Tasks to carry out:
(1) Write out everything in the passage on Arcanum's creature AI from "The tradeoff was" down to "see it happen.".
(2) In the passage on Arcanum's creature AI, what happens to a fleeing creature once its set number of seconds runs out?
(3) Resume the passage on Arcanum's creature AI, picking up after its last sentence.
Top of Document extract
The tradeoff was acceptable because distant creatures were off-screen. If a walking NPC got a slower heartbeat, they'd "jump" along their path rather than smoothly walking — but nobody could see it happen.
Four AI States
Every creature had four basic AI states:
- Not Fighting — Normal behavior: walking around their shop, patrolling, living their life according to their social class
- Fighting — Active combat
- Fleeing — Triggered when health dropped below a configurable percentage (some creatures had this set to zero, meaning they'd never flee). Fleeing lasted a set number of seconds, after which the creature would stop and enter the Not Fighting state — they wouldn't return to combat
- Surrendered — Could be triggered by spells or charisma-based abilities. The creature would stop fighting and wouldn't resume unless attacked again or their health recovered above ~80%
Combat Awareness and the Radius System
When an attack occurred, the system broadcast events using two radii — one around the attacker and one around the victim. The radius size depended on the attack's loudness level:
- Quiet — Very small radius (stealth attacks, tampering)
- Normal — Regular radius
- Loud — Large radius
The attacker's broadcast said "I'm attacking this target" — alerting followers and faction members who might want to help. The victim's broadcast said "I'm being attacked" — alerting guards and allies.
Line of Sight and Identity
A subtle detail: the victim's broadcast only identified the attacker if the victim could actually see them. If shot from far away, nearby NPCs would know the direction of the attack but not the attacker's identity until they had line of sight. This made ranged stealth attacks meaningfully different from melee combat.
Tampering Events
The same radius system handled non-combat crimes. Picking locks, pickpocketing, and other "tampering" actions broadcast quiet events. If a guard or faction member was within the small quiet radius, they'd investigate. Since guards helped every faction, they'd respond to any tampering they detected.
Dead Bodies and Crime Investigation
One of Arcanum's more sophisticated AI features: dead bodies remembered their killer. When an NPC discovered a corpse, the system checked whether they cared (same faction as the victim, or a guard). If they cared, they'd read the killer's identity from the body and begin searching for them.
Bottom of Document extract
Top of Information given
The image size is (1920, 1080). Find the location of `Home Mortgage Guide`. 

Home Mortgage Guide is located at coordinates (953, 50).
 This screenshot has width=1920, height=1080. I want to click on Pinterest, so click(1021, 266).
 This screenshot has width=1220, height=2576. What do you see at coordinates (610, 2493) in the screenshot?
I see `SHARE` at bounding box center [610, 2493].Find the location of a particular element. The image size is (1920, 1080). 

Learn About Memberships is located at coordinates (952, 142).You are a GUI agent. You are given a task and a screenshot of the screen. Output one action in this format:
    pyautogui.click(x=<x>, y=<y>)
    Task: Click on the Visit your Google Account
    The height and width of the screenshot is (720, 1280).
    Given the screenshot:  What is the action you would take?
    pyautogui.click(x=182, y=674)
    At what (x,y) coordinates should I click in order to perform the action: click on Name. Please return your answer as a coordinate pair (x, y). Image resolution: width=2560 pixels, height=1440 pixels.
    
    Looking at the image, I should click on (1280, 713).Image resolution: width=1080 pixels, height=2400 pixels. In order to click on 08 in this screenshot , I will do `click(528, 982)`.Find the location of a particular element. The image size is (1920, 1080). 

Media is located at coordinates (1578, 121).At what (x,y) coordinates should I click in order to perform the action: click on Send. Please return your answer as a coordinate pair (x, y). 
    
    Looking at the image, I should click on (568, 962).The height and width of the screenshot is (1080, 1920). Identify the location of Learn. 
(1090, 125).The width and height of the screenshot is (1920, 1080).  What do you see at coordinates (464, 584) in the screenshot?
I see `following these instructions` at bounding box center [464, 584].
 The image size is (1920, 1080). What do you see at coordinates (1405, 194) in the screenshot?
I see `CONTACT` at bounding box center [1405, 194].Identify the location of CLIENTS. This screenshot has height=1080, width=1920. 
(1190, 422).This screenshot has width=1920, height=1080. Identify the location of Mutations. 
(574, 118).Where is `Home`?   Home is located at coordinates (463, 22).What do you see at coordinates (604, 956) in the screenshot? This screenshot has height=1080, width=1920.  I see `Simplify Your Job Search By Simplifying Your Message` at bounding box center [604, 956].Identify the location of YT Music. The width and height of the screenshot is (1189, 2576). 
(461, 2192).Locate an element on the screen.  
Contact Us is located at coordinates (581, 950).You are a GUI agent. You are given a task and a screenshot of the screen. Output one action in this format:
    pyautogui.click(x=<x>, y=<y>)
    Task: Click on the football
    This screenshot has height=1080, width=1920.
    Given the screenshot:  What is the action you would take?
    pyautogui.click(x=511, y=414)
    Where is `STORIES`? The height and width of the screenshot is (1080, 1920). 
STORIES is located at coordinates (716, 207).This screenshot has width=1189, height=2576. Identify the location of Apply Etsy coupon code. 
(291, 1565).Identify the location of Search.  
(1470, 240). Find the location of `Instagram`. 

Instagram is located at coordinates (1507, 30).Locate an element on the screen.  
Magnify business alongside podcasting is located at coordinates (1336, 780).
Bottom of Information given
Exercise answers:
(1)
The tradeoff was acceptable because distant creatures were off-screen. If a walking NPC got a slower heartbeat, they'd "jump" along their path rather than smoothly walking — but nobody could see it happen.

(2) It stops and enters the Not Fighting state, and it doesn't return to combat.

(3)
The Combat Focus Timer
The killer's identity (called "combat focus") was stored on the body but would expire after roughly 15 in-game minutes — but only if the player had left the area. If the player stayed nearby, the evidence persisted.
Body Dragging
Borrowed from Fallout, players could click and drag corpses to hide them. This interacted with the investigation system: drag a body to an alley before guards patrol past, and nobody discovers the crime.
Corpse Decay
Bodies decayed into blood splatters after 24 in-game hours. Blood splatters disappeared after two days. This guaranteed that all evidence of a crime would eventually vanish, giving patient players a clean escape.
The Arrow Trap Bug
Tim recounts a memorable early bug: traps were implemented as attacks on whoever triggered them. When a companion triggered an arrow trap, the companion's AI registered the trap as an attacker — and walked over to punch it. Since traps were destructible objects with health, the companion would dutifully beat the inanimate object to death. The fix was teaching NPCs that inanimate objects don't have hostile intent.
YouTube Algorithm vs. Audience
Tim opens the video with a wry observation: YouTube's analytics told him technical videos like this one attracted fewer viewers and recommended he make more "gossipy" content ("Why I Quit Fallout 2," "Why I Quit WildStar"). Yet his actual comment sections consistently requested more technical deep-dives. He chose to follow his audience over the algorithm.